Frase Yunani “kasih tidak berkesudahan” dalam 1 Korintus 13:8 adalah “hĂȘ agapĂȘ oudepote ekpiptei” yang dapat diterjemahkan “kasih sejati tidak pernah gagal; tidak pernah berhenti sampai kesudahannya”. Jadi, kasih itu sendiri “tak pernah gagal”, kitalah yang gagal, bahkan seringkali gagal menerapkannya. Mengapa demikian ?

Pertama, kita tidak bisa mengasihi orang lain dengan tulus jika kita tidak memiliki kasih sejati. Seringkali kita diajarkan tentang bagaimana kita seharusnya mengasihi orang lain. Meskipun ini tentu saja wajar dan merupakan ciri yang paling membedakan dari seorang Kristen sejati dan yang bukan (Yohanes 13:35). Tetapi, kita tidak akan pernah dapat memberikan apa yang belum kita terima. 

Hanya dengan menerima kasih Tuhan barulah kita bisa mengasihi dengan kasih sejati. Ketika kita datang pada Tuhan dan percaya pada Kristus, kita disatukan dengan Dia dan diselamatkan. Ini membawa kita dalam relasi yang telah diperbaharui dengan Tuhan, dimana kita mengasihi Tuhan, mengasihi sesama dan mengasihi (bukan mementingkan) diri sendiri dalam cara yang baru. 

Kasih ini kita terima dalam Kristus oleh anugerah Roh Kudus yang melahirbarukan kita (Roma 5:5).

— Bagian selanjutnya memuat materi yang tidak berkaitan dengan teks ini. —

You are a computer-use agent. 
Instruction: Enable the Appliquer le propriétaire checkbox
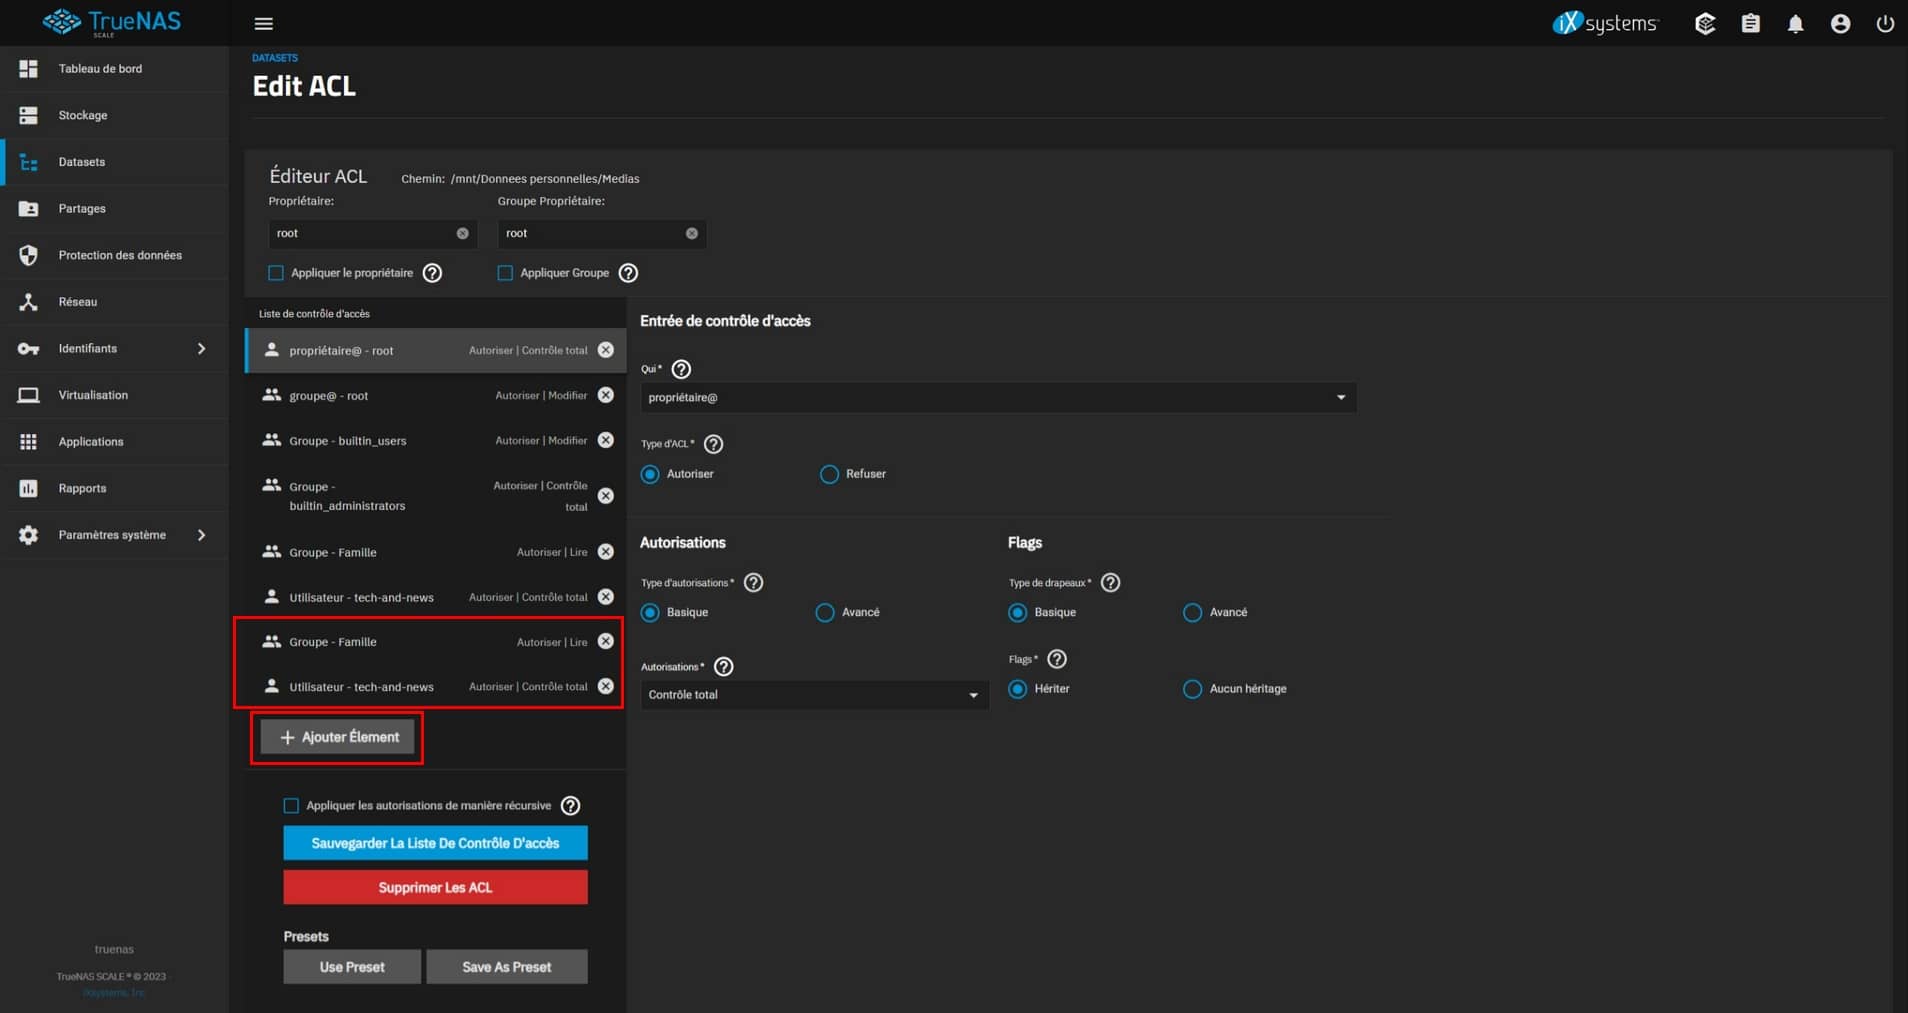coord(276,273)
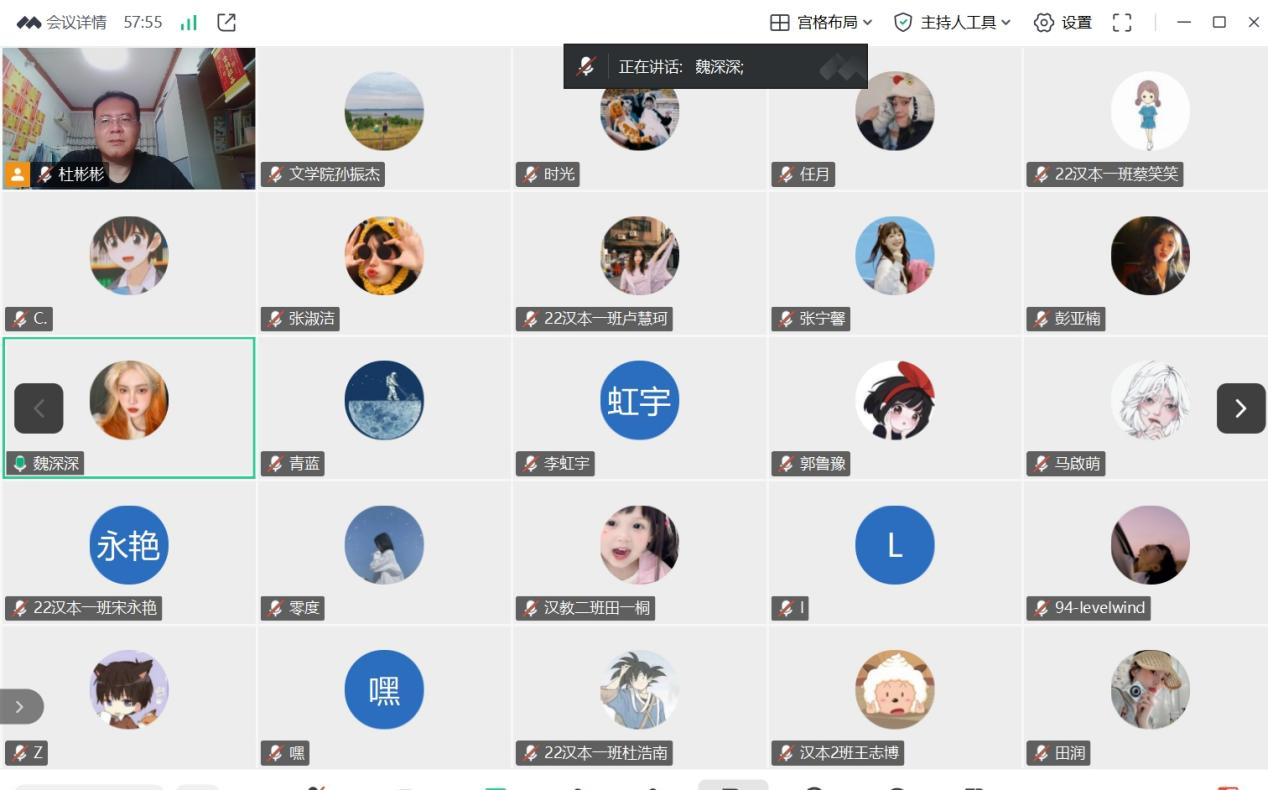Viewport: 1268px width, 790px height.
Task: Expand the 宫格布局 layout dropdown
Action: 821,22
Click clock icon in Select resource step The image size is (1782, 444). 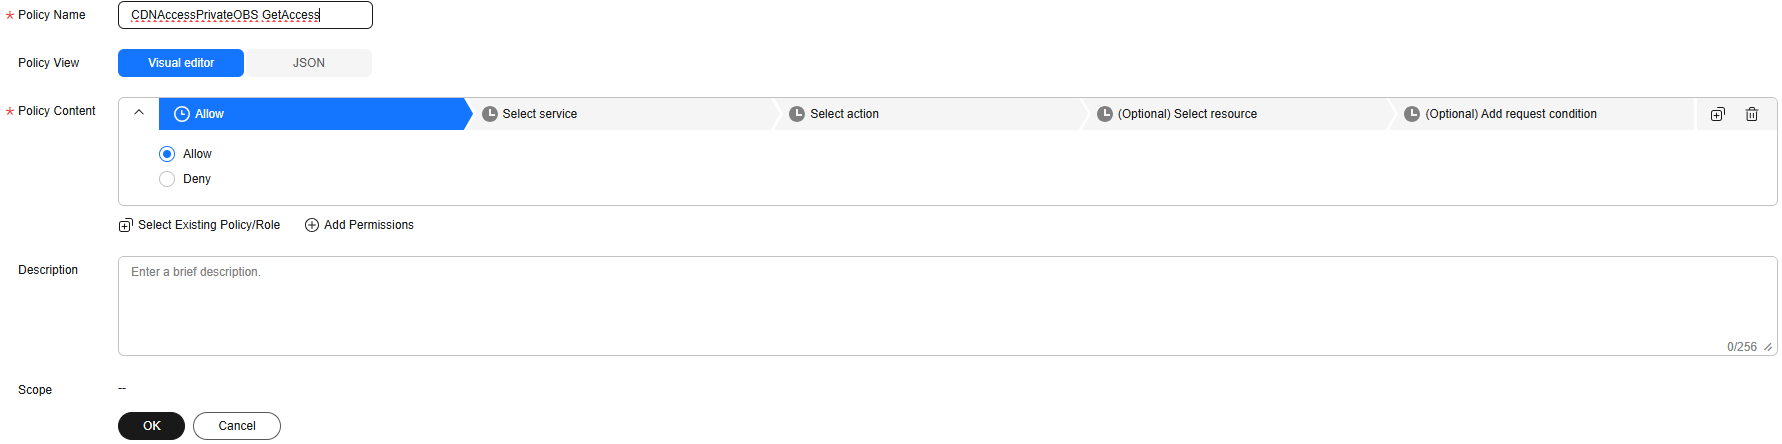1105,114
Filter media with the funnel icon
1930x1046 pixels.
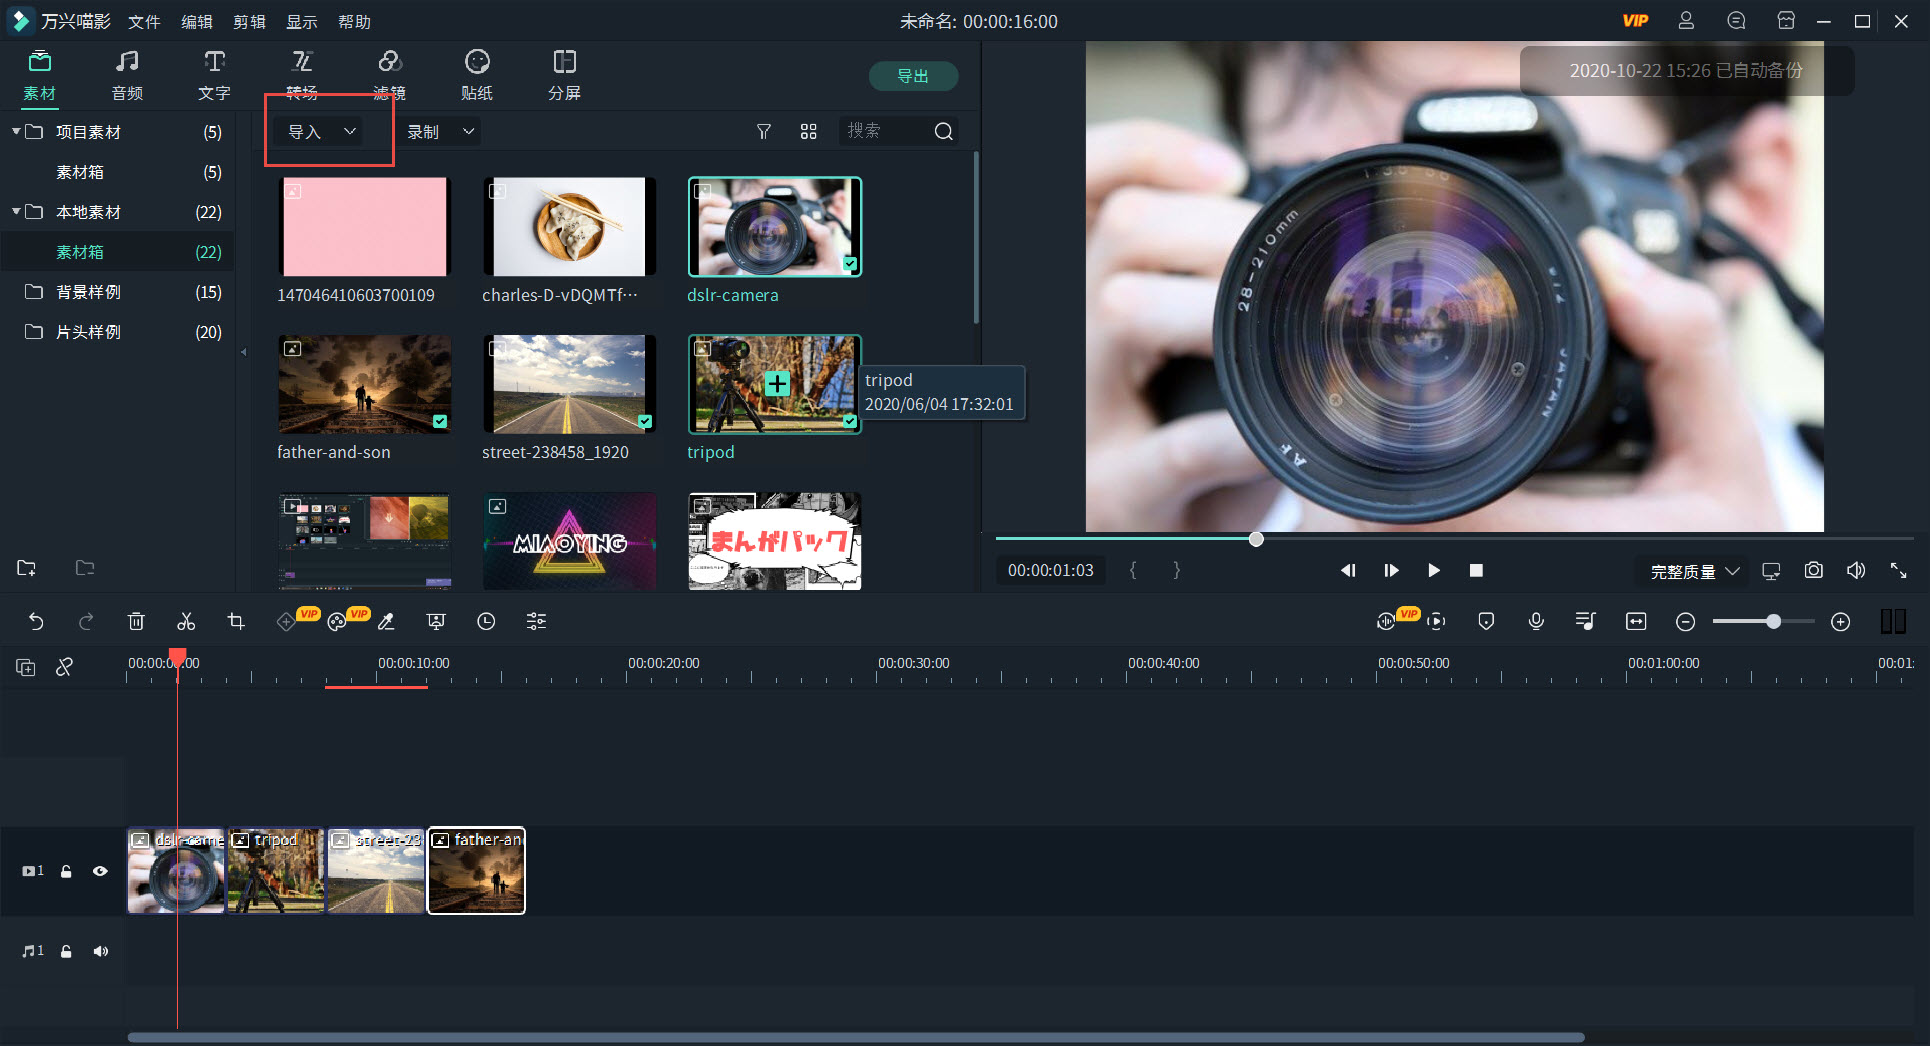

Jadi tidaklah mungkin bagi kita memiliki kasih sejati diluar relasi kita dengan Tuhan. Sampai kita memiliki pengertian tentang seberapa besarnya Allah mengasihi kita, barulah kita bisa mengasihi dengan tulus. Jadi, mengasihi orang lain adalah buah (bukan akar) dari kasih Allah bagi kita.

Kedua, kita bisa mengasihi orang lain dengan kasih yang tulus jika kita mengijinkan Kristus hidup melalui kita. Kekristenan sejati bukan kita hidup bagi Kristus melainkan Kristus hidup melalui kita (Galatia 2:20.) Inilah rahasia kehidupan Kristen yang berkemenangan, “Kristus yang hidup melalui kita”. 

Bukan kita yang hidup bagi Yesus, tapi Yesus hidup melalui kita. Kegagalan untuk mengerti kebenaran sederhana ini adalah akar dari semua legalisme dan mentalitas perbuatan. Ketika kita berfokus terhadap apa harus kita lakukan, kita menempatkan diri kita di bawah legalisme. Tetapi, ketika berfokus pada apa yang Kristus telah lakukan, kita berjalan dalam kekuatan supranatural kasih karunia. 

Kasih karunia memberitahu kita apa yang sudah selesai Yesus kerjakan di kayu salib bagi kita. Satu-satunya cara untuk menjadi seperti Yesus dan melakukan pekerjaan-pekerjaan Yesus adalah dengan mengizinkan Yesus hidup melalui kita. 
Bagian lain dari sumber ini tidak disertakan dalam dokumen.